A economia do município é movimentada pela exportação de palmito
e do fruto de açaí, a cerâmica e pecuária nas grandes fazendas. A pesca do
camarão é uma atividade muito comum entre as famílias ribeirinhas do
município, a produção é tão grande que a cidade realiza o famoso Festival do
Camarão sempre no início do mês de Junho.
No entanto, outra atividade está presente diariamente na vida dos
muanenses, a colheita do açaí, principalmente para as famílias que moram nas
localidades fora da sede da cidade.
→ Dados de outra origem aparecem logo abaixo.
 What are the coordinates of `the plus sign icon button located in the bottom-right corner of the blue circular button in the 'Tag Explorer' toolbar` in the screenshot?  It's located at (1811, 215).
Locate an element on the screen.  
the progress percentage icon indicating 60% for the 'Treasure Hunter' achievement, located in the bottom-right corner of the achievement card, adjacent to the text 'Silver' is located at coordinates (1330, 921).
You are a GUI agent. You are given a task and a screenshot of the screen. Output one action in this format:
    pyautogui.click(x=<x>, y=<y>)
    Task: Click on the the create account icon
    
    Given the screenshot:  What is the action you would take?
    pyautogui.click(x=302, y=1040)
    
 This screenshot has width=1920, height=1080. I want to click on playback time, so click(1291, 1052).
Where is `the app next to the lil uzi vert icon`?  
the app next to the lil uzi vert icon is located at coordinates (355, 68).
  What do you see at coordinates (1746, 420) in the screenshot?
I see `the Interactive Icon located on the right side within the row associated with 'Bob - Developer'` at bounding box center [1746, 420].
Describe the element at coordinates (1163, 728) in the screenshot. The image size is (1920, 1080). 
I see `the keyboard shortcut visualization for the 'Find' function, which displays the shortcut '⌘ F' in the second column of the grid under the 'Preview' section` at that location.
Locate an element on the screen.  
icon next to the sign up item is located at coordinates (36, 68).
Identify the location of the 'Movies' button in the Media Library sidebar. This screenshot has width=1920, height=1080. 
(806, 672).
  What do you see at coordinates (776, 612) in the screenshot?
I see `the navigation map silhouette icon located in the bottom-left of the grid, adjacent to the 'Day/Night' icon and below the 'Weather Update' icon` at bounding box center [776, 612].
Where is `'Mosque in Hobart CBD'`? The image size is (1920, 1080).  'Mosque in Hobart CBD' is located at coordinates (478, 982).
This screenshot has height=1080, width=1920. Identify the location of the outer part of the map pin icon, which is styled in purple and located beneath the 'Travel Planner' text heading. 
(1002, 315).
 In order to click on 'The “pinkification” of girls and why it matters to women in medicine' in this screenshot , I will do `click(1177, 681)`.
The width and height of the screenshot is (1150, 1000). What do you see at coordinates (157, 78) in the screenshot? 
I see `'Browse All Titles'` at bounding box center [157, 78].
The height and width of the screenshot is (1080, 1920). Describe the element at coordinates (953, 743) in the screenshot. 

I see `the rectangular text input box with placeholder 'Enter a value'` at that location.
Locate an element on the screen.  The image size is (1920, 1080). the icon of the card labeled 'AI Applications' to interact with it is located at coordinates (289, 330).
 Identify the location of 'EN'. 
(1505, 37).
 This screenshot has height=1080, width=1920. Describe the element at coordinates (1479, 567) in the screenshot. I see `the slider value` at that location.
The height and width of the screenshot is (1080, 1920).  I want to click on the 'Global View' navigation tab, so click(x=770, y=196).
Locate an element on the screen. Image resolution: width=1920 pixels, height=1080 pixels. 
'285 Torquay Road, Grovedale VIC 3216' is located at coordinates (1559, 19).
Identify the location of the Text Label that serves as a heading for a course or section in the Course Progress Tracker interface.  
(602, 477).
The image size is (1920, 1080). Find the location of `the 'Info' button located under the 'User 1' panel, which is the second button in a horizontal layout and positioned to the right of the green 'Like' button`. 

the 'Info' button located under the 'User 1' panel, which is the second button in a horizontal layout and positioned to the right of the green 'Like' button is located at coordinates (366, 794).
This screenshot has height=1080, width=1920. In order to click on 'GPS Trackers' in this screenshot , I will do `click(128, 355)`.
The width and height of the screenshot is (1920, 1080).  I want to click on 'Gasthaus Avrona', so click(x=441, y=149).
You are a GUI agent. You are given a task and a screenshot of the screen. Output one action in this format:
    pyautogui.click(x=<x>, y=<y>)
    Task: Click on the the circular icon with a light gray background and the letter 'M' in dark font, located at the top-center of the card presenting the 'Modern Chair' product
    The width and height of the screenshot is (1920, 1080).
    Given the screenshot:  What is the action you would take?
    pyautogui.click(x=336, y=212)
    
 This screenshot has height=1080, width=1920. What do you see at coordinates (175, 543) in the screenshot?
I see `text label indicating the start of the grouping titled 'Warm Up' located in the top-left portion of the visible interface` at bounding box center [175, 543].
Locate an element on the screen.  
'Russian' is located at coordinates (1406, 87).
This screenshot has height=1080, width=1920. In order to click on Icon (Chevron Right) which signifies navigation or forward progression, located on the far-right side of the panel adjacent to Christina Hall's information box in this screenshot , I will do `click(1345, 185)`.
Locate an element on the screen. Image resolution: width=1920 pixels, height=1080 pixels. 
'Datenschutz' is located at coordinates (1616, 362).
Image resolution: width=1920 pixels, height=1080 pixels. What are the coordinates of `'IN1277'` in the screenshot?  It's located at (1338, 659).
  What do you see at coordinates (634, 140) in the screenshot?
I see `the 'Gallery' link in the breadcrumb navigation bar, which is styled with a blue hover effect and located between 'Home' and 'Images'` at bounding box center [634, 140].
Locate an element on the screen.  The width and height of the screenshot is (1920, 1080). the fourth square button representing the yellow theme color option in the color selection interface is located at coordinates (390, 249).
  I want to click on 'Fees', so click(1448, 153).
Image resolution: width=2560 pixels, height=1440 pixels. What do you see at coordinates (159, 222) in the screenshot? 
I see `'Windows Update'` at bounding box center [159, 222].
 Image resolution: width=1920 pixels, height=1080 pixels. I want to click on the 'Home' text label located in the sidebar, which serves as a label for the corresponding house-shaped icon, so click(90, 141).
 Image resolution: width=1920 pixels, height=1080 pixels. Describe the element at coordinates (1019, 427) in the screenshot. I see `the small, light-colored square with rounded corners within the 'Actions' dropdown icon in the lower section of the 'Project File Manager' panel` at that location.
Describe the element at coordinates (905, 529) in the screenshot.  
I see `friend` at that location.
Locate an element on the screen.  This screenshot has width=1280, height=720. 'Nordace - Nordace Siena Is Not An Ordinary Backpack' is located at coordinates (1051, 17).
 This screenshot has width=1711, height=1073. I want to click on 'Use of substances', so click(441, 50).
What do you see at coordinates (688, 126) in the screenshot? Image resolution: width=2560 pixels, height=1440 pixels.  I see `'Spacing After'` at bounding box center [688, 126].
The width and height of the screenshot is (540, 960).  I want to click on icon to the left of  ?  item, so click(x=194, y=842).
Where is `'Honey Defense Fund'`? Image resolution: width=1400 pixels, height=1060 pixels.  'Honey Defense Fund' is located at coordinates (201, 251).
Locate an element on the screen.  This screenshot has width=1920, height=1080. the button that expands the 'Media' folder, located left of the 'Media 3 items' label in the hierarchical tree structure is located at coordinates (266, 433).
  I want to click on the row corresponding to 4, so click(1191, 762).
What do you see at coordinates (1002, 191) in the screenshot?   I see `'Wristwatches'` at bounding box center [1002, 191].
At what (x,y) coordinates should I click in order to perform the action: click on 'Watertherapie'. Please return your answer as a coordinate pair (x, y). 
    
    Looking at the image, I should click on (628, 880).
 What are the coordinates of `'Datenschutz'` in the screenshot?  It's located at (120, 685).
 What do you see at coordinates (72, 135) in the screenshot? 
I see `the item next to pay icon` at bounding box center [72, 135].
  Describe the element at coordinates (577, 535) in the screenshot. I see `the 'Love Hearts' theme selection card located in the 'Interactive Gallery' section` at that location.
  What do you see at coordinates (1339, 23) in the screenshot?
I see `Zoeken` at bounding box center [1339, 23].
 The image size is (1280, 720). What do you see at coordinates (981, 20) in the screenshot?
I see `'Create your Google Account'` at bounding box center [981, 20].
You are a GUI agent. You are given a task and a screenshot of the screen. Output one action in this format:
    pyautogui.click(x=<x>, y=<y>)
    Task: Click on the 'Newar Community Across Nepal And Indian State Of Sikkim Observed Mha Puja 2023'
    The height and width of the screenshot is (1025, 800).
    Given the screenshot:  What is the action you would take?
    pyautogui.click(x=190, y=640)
Essas famílias praticam a colheita em
palmeiras nativas presentes nos terrenos de suas casas e a despolpa ocorre
nas cozinhas dos próprios moradores, já que praticamente toda família possui
sua própria máquina para este fim. A estreita relação das famílias muanenses
com a cultura do açaí nos motivou a uma investigação mais profunda da
influência desta prática no ambiente escolar.
1.4. A Educação
No âmbito educacional, de acordo com dados do Instituto Anísio
Teixeira (INEP), sob a administração municipal existem 46 escolas em
funcionamento no município de Muaná, 6 estão localizadas na zona urbana e
40 na zona rural, estas oferecem desde a educação infantil até os últimos anos
do ensino fundamental, além de 1 escola de administração estadual que
oferece o ensino médio, a qual é o ponto de partida de nossa pesquisa.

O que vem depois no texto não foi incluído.